The first amendment of the United States constitution guarantees free speech and the right to peaceably assemble.
Lawyers from the American Civil Liberties Union on Monday filed a lawsuit on behalf of Seeds of Peace and the Three Rivers Climate Convergence (3RCC) group against the Pittsburgh police bureau.
The complaint, which was filed in a Pennsylvania district court, accuses the police department and several individual officers of harassing anti-G20 activists in a bid to discourage them from taking part in protests on Thursday and Friday, when world leaders are due to hold talks in this once rough-and-tumble US steel town.
"City of Pittsburgh police have engaged in a pattern of illegal searches, vehicle seizures, raids and detentions of 'Seeds of Peace' members," the suit said.

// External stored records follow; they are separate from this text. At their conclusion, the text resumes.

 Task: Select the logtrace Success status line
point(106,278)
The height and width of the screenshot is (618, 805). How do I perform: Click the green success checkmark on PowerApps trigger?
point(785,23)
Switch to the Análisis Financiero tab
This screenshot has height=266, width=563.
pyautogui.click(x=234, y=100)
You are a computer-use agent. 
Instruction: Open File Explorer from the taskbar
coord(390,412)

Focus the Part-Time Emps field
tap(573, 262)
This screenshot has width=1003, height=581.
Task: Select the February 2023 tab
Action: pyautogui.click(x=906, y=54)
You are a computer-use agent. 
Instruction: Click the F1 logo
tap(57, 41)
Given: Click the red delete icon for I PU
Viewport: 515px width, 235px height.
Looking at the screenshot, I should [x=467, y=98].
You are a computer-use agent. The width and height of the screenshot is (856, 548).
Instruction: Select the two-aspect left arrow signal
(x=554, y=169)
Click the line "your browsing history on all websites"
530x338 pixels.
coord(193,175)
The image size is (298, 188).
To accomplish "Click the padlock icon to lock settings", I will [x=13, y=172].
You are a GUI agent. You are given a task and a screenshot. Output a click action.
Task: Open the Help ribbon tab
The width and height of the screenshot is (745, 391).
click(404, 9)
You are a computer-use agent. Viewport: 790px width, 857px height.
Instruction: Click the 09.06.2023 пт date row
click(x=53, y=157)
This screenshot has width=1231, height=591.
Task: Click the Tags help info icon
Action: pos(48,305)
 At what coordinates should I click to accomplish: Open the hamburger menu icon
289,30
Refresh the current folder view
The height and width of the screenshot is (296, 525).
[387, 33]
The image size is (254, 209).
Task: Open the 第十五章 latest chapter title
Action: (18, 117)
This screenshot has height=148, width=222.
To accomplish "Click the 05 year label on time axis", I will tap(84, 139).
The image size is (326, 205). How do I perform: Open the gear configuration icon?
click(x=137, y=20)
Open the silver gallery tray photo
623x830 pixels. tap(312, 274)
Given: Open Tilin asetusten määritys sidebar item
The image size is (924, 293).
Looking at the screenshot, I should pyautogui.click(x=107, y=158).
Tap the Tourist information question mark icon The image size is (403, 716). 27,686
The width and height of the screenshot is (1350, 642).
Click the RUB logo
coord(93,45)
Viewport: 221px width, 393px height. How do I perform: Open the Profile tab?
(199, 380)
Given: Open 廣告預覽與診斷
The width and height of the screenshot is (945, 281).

According to the lawsuit, in the early hours of Monday "more than 30 Pittsburgh police officers with semi-automatic weapons" raided a private property in the Lawrenceville neighborhood where Seeds of Peace had parked its food preparation bus.
After the activists refused to allow the police to search the bus or the property it was on because they did not have a warrant, four Seeds of Peace members were detained for nearly two hours on loitering charges, the suit said.
The four, who were detained while walking to their lodgings, were subsequently released without charge, the complaint said.
No one was available for comment at the Pittsburgh police bureau.
Protesters have said they plan to air their opposition to "the undemocratic way in which the G20 operates and the decisions the group makes, which affect the more than six billion inhabitants of this planet."
Most of the groups taking part in the protests say they will be staging non-violent demonstrations of their opposition to the G20.
But residents, officials and security forces fear that violent demonstrations such as those seen in 1999 in Seattle -- where protesters and riot police faced off for days, disrupting a meeting of the World Trade Organization -- or at the G8 summit in Genoa, Italy in 2001, will mar this week's Pittsburgh summit.
Mayor Luke Ravenstahl has called in 4,000 highly trained federal police officers to back up local security forces.
To prepare protesters for the summit, the Pittsburgh G20 Resistance Group is holding a health and safety workshop on Wednesday, at which activists will learn "how to survive 6,000 riot cops and come out swinging."
Activist groups around Pittsburgh have been organizing housing for the thousands of demonstrators from around the world who are expected to stream into the city for the summit.
On the eve of the summit on Wednesday, workers and environmentalist movements will hold a concert, which 10,000 people are expected to attend, Patrick Young, a member of the anarchist Pittsburgh Organizing Group, told AFP.
The following day around 1,000 people are expected to march towards the summit venue in a protest organized by Pittsburgh G20 Resistance Project (PGRP).
"They have not applied for a permit, nor have they pre-emptively been offered one," said Young.
And on Friday, as the summit winds down, protesters have been called to take part in the main anti-G20 event: a mass march on "institutions that pepper the landscape where the G20's worldview manifests... the places that symbolize the kind of world the G20 works to protect and sustain," the PGRP website says.